PROVIDED INFORMATION Start Marker

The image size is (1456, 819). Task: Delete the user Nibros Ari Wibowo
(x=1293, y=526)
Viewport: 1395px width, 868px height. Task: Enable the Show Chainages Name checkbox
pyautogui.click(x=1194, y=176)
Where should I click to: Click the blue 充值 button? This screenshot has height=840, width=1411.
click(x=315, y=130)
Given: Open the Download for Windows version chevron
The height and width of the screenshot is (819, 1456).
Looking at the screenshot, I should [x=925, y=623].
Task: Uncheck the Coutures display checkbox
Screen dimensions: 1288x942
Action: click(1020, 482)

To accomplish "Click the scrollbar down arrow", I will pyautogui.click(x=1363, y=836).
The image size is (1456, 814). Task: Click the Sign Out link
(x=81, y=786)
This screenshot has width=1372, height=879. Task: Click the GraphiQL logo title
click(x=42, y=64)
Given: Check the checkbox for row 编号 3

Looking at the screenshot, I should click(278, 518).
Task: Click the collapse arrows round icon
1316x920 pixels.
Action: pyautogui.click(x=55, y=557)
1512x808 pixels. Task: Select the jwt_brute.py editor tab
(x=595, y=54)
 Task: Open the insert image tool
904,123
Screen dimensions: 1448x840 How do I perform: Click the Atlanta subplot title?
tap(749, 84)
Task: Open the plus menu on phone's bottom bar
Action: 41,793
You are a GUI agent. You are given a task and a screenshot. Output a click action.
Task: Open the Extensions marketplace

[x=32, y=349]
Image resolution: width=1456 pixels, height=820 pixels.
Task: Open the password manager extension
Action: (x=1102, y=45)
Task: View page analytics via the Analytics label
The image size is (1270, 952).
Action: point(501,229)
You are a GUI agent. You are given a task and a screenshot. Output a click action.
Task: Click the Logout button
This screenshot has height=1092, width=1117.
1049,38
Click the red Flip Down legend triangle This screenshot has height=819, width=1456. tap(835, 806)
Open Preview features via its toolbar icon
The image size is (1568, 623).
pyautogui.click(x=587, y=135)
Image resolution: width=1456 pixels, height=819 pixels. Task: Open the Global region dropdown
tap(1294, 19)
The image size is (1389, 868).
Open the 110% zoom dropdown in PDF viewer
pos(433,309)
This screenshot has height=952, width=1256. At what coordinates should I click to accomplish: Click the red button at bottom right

PROVIDED INFORMATION End Marker

## TASK OBJECTIVE:
Please repeat the line that contains "Click the red Flip" and every line after it through the end of the material above, exactly and with nothing added.

## OUTPUT OF THE EXERCISE:
Click the red Flip Down legend triangle This screenshot has height=819, width=1456. tap(835, 806)
Open Preview features via its toolbar icon
The image size is (1568, 623).
pyautogui.click(x=587, y=135)
Image resolution: width=1456 pixels, height=819 pixels. Task: Open the Global region dropdown
tap(1294, 19)
The image size is (1389, 868).
Open the 110% zoom dropdown in PDF viewer
pos(433,309)
This screenshot has height=952, width=1256. At what coordinates should I click to accomplish: Click the red button at bottom right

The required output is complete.